Pagi adalah awal kehidupan. Sebagian besar aktivitas manusia dimulai ketika cahaya matahari membias di ufuk cakrawala. Tuhan telah menisbatkan dalam firman-Nya, bahwa siang adalah waktunya bekerja dan malam untuk beristirahat. Tapi tidak demikian bagi makhluk nocturnal, yang memulai pekerjaannya di malam hari dan menutup matanya di siang hari seperti kelelawar dan burung hantu. Bagaimana denganmu? Kudengar suara gemuruh ombakmu terus-menerus mengisi gendang telingaku, meskipun gelap telah menutup malam.


Pantai Sayang Heulang, itulah namamu. Aku tak tahu apa artinya, tapi konotasi “Sayang” berhasil melambungkan sisi romantisku. Kau seindah namamu, dengan air yang jernih, batu karang yang tajam, dan pasir putih yang halus. Aku telah menempuh perjalanan delapan jam untuk mencapaimu, dari Kota Bogor hingga ke selatan Garut.  Perjalananku bermula darimu.

Ketika kakiku pertama kali menjejakmu, terasa butir halus pasirmu membelai jemariku. Ini keajaiban! Dan ini nyata! Suara ombakmu seakan mengucapkan selamat datang dan terima kasih karena telah menjengukmu. Mataku tak bisa lepas memandangmu. Semakin jauh, tubuhmu semakin membulat. Itukah ujung dunia? Awalnya adalah pasir yang kuinjak, dan akhirnya adalah tubuhmu yang cembung. Atau jangan-jangan itu puncak perut Zeus? Airmu sedang surut, sehingga aku bisa berjalan jauh agak ke tengah, berpijak pada karang-karang telanjang yang menjadi tempat sembunyi si mata lembu.

Nelayan-nelayan berdatangan dan menyebar ke tengah, mencari rumput laut segar yang bisa dijadikan obat atau penganan.
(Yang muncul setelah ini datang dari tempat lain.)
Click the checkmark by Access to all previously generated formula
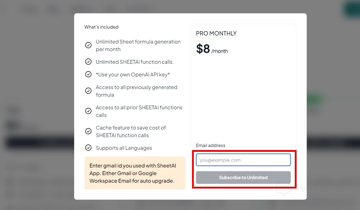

Beberapa di antara mereka juga asyik menjaring ikan, karena ombak sedang berbaik hati memberikan tempat untuk mencari nafkah lebih banyak lagi. Permainan ombak sungguh memikat, aku seperti menantang maut ketika ikut berjalan ke tengah dan membiarkan sebagian tubuhku tertampar olehmu. Kau menyerbu ke depan, lalu bergulung kembali ke belakang, maju lagi ke depan, dan kembali lagi ke belakang, begitu terus tiada henti.

Malam hari, kudengar suaramu masih asyik berbincang dengan alam. Dengunganmu serupa zikir para wali. Itukah yang membuatmu selalu siap sedia manakala Tuhan memerintahkan tubuhmu bergulung dan menggulung semua yang ada di depanmu dalam peristiwa tsunami? Kau siap menerima perintah Tuhan, karena kau tak pernah tidur. Ombakmu adalah keindahan yang mengandung misteri.  Rasa takut mencengkeramku, manakala kuingat bahwa kau bisa tiba-tiba marah dan menggulungku. Tsunami… tsunami… tsunami….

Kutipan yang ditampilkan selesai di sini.